Objectives:
1/ Summarize the bash answer below in two sentences.
2/ In the bash answer below, what error message does the shell give for the line findhdds= 3?
3/ Reproduce the stretch of the bash answer below from "Both of them" through "findhdds=($(find /sys/block/ -name 'sd*'))".

* START Source document *

If you store a command into a variable, calling this variable directly will execute the result. That's why it's trying to launch the command 3, which obviously doesn't exist. You have to print the variable to see the result: echo $findhdds

2

Explanation of bug

Some version/implementation of wc made formatted output and put spaces before the value you coud try:

$ wc -l < <(find /sys/block/ -name 'sd*')
  3

Please, note that output of wc contain spaces. Now try:

$ findhdds= 3
bash: 3: command not found

to obtain the error reported in SO's question.

Two solutions (and more...):

.1 compute answer to ensure this become a number:

findhdds=$((0+$(find /sys/block/ -name 'sd*' | wc -l)))

Or (I like this):

findhdds=$[$(find /sys/block/ -name 'sd*' | wc -l)]

Both of them will store number only in variable:

echo $findhdds 
3

.2 Store devices names in an array an count members:

You could use bash for doing what wc does:

$ findhdds=($(find /sys/block/ -name 'sd*'))

* END Source document *
* START Information supplied *

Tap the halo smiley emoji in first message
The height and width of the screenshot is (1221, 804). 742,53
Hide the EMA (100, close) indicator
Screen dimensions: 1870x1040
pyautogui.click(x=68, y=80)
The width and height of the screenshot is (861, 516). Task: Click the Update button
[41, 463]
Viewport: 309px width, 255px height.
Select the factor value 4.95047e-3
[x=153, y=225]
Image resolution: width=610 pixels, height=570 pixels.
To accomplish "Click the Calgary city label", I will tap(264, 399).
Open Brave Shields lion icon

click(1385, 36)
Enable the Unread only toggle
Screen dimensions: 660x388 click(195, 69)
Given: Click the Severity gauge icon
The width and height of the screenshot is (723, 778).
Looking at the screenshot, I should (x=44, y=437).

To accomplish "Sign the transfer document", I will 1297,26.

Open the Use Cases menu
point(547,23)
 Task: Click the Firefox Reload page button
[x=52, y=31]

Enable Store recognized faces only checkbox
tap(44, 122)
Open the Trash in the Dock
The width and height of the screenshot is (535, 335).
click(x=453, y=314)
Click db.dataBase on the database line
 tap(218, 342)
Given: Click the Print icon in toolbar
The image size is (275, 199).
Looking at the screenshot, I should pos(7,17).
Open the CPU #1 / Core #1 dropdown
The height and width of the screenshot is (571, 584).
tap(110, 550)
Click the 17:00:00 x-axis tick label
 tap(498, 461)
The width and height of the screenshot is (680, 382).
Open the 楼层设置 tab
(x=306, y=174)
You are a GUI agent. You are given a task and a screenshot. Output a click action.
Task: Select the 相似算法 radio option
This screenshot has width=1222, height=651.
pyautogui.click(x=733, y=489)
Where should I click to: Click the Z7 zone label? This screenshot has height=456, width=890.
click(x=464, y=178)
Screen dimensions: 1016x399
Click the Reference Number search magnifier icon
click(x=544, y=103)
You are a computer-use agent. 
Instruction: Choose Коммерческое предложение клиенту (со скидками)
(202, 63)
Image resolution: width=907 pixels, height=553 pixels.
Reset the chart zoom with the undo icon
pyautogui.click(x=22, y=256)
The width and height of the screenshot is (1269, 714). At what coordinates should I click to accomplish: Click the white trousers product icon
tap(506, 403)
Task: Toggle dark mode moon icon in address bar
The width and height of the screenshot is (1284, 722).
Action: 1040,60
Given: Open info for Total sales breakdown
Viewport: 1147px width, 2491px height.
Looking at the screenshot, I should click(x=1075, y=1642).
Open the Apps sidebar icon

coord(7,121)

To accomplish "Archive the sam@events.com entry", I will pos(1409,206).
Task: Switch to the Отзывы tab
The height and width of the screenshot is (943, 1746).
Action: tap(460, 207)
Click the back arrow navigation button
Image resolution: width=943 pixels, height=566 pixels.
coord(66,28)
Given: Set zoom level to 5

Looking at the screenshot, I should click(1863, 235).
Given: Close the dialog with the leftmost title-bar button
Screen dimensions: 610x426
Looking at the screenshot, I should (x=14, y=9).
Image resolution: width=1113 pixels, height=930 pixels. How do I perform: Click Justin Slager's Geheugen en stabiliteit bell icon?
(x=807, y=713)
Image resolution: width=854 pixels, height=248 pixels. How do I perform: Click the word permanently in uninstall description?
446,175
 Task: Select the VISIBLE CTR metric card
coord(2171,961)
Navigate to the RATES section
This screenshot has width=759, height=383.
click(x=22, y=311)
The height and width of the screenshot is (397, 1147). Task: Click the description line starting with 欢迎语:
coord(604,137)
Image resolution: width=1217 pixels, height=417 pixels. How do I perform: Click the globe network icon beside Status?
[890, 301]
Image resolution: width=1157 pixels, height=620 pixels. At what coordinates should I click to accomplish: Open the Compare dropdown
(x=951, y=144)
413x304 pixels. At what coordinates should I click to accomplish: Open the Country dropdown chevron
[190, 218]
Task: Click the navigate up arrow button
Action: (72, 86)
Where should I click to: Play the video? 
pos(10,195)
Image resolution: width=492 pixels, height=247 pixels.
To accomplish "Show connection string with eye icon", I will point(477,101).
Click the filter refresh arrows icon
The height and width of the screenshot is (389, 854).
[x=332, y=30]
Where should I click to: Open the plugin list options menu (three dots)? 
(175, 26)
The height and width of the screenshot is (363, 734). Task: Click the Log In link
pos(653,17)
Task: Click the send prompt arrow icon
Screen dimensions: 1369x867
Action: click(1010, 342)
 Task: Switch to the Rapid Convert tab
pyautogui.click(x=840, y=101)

* END Information supplied *

Responses by task:
1/ Some versions of wc format their output with spaces before the count, so the assignment effectively becomes something like findhdds= 3, and bash tries to run a command named 3 that does not exist. The fix is to force the result to be a number with arithmetic, using either $((0+...)) or $[...], or to put the device names into a bash array and count its members.

2/ bash: 3: command not found

3/
Both of them will store number only in variable:

echo $findhdds 
3

.2 Store devices names in an array an count members:

You could use bash for doing what wc does:

$ findhdds=($(find /sys/block/ -name 'sd*'))